Along with creator Chris Carter and fellow executive producer Frank Spotnitz, Vince Gilligan and John Shiban were the heart of The X-Files writing staff for much of the series' nine-year run. Gilligan penned his first episode as a freelancer in season two after his agent arranged a meeting with Carter. The Virginia-born writer set aside his comedy feature writing career and joined the show in season three, eventually carving out a niche as the series' resident comedy writer. Shiban met Spotnitz in the AFI's screenwriting program and the latter recommended him to Carter while staffing for the show's third season. In the weeks before The X-Files: I Want to Believe hit theaters, Gilligan and Shiban spoke with CS Weekly about knowing the end before you start the beginning, constructive OCD, and the origins of "the butt genie."
What was it like walking into the X-Files offices for the first time as a staff writer?
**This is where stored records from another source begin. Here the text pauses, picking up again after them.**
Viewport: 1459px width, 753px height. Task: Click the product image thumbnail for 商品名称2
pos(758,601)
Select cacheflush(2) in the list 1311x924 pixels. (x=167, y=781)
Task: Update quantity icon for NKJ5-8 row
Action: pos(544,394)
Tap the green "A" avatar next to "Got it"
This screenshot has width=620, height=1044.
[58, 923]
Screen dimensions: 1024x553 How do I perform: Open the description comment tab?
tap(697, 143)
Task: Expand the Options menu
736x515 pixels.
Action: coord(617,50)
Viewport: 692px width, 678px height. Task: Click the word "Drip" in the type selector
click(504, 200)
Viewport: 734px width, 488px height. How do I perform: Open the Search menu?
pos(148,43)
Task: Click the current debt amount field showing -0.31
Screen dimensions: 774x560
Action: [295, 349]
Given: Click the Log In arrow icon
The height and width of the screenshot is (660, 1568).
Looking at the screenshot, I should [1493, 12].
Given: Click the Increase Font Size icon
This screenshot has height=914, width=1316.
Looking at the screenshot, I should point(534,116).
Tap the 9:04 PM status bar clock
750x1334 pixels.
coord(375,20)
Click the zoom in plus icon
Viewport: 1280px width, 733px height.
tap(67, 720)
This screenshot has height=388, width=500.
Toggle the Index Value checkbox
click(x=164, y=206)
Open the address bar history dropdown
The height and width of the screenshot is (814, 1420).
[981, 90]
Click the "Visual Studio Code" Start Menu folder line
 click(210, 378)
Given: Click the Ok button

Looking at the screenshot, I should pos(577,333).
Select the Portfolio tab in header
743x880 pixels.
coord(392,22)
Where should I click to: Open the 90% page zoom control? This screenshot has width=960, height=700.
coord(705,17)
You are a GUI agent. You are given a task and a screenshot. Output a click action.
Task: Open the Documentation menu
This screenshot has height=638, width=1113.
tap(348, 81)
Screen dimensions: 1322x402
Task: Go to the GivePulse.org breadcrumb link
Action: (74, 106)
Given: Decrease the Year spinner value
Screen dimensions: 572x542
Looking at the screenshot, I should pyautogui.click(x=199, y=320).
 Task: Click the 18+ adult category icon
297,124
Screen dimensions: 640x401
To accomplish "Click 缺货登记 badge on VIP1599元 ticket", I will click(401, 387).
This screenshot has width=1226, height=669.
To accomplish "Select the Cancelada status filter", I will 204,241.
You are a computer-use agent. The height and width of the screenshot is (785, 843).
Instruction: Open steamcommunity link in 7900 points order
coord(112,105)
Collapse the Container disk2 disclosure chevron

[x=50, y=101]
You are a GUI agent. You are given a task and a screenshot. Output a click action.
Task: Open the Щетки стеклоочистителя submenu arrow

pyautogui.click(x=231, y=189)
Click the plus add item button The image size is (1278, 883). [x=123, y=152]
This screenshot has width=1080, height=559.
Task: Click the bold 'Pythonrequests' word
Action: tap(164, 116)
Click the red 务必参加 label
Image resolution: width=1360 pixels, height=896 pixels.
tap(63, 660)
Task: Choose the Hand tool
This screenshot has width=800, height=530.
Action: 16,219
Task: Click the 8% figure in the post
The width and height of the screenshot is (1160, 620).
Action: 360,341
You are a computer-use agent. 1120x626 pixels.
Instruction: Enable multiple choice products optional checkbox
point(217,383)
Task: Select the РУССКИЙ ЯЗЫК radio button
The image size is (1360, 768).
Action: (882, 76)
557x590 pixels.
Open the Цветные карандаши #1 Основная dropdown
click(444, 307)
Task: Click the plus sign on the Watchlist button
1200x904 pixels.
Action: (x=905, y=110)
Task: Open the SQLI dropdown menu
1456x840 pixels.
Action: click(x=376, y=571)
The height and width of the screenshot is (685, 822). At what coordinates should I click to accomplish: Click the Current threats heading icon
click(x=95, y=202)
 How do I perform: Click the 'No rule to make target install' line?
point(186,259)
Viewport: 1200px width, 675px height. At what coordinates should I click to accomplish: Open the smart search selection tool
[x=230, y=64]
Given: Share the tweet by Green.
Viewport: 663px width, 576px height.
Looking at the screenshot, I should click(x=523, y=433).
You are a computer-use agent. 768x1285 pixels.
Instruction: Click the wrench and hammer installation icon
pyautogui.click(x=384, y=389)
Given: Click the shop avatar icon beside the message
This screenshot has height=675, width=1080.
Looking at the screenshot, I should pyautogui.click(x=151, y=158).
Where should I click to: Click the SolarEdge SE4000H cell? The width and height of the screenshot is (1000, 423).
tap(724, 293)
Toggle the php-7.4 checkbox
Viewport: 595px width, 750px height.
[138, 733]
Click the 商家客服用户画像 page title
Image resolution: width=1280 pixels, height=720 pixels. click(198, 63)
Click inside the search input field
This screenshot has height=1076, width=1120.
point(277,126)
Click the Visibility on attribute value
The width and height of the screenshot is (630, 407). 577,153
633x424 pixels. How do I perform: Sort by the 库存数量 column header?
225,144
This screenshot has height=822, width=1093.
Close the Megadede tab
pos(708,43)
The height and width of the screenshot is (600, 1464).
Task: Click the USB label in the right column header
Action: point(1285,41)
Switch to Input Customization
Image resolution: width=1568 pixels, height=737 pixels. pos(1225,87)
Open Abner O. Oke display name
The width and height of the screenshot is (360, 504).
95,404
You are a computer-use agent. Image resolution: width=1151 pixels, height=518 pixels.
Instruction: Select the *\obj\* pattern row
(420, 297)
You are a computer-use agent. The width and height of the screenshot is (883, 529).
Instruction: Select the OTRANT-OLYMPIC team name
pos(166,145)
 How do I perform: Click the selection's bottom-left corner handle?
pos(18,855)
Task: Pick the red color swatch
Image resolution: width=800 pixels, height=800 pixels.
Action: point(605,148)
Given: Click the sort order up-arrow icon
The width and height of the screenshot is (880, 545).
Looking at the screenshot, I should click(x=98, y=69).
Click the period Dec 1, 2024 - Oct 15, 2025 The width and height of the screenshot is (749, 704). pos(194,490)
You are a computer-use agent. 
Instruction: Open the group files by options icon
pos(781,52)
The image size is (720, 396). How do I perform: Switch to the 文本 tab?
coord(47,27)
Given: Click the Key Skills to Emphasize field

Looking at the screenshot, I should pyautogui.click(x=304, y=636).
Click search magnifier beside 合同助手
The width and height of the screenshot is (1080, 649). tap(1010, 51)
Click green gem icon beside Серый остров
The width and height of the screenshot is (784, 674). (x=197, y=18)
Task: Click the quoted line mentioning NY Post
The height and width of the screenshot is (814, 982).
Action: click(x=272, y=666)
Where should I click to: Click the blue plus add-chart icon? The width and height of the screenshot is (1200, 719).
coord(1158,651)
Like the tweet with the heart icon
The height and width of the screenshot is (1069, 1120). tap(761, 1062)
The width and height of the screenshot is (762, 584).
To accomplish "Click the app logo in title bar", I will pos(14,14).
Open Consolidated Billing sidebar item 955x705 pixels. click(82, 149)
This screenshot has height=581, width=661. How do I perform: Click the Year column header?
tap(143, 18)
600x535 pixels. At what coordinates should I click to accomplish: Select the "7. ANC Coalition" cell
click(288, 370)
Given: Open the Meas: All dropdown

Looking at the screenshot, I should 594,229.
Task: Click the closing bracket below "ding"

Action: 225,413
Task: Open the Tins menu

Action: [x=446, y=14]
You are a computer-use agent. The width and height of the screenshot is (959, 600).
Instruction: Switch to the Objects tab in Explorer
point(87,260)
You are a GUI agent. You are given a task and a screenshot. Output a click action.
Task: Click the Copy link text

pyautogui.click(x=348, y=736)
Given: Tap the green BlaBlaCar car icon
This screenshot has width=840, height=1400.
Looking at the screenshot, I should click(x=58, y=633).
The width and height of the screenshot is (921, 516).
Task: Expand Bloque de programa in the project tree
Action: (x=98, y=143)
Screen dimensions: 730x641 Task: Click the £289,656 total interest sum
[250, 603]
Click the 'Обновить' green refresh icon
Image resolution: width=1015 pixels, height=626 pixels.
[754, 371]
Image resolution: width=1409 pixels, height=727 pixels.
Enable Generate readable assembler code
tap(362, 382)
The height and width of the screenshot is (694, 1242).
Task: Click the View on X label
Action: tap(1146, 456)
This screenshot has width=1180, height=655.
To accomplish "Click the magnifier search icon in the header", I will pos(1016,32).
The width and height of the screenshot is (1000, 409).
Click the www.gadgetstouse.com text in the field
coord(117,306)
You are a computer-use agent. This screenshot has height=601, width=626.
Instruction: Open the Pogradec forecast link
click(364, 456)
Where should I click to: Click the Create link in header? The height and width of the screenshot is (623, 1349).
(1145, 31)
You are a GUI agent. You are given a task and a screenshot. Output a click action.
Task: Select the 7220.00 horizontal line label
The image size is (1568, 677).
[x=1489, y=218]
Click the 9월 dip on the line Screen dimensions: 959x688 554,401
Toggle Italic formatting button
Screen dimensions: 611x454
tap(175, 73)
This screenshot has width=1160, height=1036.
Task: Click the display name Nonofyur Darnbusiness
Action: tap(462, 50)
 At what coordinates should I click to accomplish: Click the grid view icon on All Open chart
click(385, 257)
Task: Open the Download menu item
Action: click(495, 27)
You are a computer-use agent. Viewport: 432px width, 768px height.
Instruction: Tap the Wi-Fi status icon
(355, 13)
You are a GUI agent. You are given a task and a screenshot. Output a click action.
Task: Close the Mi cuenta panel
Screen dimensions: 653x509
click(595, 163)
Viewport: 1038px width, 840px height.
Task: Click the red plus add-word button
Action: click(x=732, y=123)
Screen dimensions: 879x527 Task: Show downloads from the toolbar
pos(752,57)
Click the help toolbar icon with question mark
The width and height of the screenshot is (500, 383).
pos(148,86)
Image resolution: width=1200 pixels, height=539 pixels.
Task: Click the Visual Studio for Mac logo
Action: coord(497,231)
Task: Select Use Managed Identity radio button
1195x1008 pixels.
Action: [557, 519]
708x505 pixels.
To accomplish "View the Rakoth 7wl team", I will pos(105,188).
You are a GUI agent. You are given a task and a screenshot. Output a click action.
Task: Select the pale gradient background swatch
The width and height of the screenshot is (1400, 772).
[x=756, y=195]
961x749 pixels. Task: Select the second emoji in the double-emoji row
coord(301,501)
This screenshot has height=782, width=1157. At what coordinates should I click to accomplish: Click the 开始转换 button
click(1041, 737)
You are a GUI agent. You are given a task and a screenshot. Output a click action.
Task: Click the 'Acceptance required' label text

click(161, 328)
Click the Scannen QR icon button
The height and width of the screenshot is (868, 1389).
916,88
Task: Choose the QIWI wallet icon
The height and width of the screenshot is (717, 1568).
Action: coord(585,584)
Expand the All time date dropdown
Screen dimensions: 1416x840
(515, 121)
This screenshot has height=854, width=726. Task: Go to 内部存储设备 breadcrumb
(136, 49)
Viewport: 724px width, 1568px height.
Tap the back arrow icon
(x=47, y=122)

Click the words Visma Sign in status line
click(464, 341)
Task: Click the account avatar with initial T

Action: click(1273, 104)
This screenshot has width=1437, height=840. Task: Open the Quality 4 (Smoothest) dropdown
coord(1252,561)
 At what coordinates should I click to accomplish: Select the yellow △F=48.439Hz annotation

John Shiban: It was thrilling and terrifying at the same time. I was so inexperienced on what a working writer's life was like that it probably saved me from just running away and breaking down in tears. It's a big deal, and I didn't realize how big a deal it was until I got there. It was a special place, and the great thing about Chris was he didn't really care much about titles. He just wanted smart people around him. The first week I was in the room helping them break the season three opener.
How did you adapt to Ten Thirteen's rigorous boarding procedure?
Shiban: I really responded to it. The reason why I ended up in a software day job was because of the way my brain works. The logic to it clicked with me. Frank and I would end up breaking 80% of the stories. I have an affinity for the structure.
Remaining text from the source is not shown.